◆ **YOUR INSTRUCTIONS**
Take the data below and extract the lines from the one with "Task: Click avatar beside '有试一下里面的作品吗'" to the one with "You are a computer-use agent. Viewport: 1272px", inclusive, exactly as written.

◆ **EXTRACTED INFORMATION**
------------------------

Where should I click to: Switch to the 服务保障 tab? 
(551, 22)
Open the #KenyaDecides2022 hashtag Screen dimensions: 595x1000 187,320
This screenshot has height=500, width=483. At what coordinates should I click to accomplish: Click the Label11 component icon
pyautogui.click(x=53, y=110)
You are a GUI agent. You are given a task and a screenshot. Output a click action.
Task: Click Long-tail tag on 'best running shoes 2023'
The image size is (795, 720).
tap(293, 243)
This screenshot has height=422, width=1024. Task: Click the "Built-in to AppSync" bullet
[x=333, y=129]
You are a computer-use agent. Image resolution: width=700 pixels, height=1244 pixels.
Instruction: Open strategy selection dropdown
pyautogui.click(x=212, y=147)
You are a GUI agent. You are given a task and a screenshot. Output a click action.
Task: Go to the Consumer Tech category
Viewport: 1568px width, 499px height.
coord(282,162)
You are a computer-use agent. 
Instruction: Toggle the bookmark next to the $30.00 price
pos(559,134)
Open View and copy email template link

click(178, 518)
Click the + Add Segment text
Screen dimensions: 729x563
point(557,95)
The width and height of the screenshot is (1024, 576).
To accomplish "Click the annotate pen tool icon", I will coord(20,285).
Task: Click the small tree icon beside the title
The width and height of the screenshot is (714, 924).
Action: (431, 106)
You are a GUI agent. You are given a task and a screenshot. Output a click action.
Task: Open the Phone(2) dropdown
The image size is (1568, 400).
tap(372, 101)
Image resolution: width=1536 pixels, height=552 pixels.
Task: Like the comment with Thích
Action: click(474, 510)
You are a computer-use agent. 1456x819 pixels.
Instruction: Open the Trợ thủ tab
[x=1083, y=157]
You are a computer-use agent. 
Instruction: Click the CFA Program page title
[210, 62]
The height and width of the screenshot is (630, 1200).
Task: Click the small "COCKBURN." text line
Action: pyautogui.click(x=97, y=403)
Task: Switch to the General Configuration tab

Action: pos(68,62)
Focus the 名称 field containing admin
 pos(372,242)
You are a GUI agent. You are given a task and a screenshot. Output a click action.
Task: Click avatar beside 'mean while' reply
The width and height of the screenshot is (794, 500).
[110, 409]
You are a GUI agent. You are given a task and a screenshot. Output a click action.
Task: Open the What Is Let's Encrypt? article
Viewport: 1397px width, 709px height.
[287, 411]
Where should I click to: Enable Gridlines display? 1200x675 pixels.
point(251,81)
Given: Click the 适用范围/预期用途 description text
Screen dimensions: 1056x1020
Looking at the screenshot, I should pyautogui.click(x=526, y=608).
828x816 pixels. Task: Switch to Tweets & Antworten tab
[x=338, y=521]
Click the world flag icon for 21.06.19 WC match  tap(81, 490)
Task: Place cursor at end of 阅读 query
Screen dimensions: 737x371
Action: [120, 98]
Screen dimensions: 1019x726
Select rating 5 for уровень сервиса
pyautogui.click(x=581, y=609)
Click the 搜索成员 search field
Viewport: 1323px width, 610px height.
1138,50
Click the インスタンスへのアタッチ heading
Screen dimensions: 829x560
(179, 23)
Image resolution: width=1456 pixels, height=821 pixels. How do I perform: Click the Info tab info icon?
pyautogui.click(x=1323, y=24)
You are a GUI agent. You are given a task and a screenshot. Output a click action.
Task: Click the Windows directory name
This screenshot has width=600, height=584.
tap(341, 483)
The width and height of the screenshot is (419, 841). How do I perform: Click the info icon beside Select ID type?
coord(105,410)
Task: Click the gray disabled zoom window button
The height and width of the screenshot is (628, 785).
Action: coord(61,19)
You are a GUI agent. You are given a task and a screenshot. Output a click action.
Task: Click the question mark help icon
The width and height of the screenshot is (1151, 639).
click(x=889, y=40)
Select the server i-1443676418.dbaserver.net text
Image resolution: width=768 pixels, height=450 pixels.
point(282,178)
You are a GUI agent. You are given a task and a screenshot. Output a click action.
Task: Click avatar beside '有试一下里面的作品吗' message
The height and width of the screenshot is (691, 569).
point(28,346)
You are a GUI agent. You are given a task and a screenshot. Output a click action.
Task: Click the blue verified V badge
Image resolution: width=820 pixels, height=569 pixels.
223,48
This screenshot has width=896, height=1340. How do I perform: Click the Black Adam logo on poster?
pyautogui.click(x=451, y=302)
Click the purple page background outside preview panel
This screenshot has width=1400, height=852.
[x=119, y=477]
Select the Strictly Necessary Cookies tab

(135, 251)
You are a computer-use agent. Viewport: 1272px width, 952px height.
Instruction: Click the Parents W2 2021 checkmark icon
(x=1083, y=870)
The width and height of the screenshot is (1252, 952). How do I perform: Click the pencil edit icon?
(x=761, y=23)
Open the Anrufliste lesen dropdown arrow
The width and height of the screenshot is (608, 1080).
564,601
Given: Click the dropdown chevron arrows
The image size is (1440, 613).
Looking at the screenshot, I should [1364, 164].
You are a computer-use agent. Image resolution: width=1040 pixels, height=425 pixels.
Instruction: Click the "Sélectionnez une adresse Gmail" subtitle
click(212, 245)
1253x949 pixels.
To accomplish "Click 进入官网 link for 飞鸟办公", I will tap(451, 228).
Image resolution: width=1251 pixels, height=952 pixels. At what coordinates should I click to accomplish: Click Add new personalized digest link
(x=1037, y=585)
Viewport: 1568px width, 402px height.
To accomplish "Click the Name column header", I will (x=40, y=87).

------------------------

◆ **REPLY TO THE EXERCISE**
Task: Click avatar beside '有试一下里面的作品吗' message
The height and width of the screenshot is (691, 569).
point(28,346)
You are a GUI agent. You are given a task and a screenshot. Output a click action.
Task: Click the blue verified V badge
Image resolution: width=820 pixels, height=569 pixels.
223,48
This screenshot has width=896, height=1340. How do I perform: Click the Black Adam logo on poster?
pyautogui.click(x=451, y=302)
Click the purple page background outside preview panel
This screenshot has width=1400, height=852.
[x=119, y=477]
Select the Strictly Necessary Cookies tab

(135, 251)
You are a computer-use agent. Viewport: 1272px width, 952px height.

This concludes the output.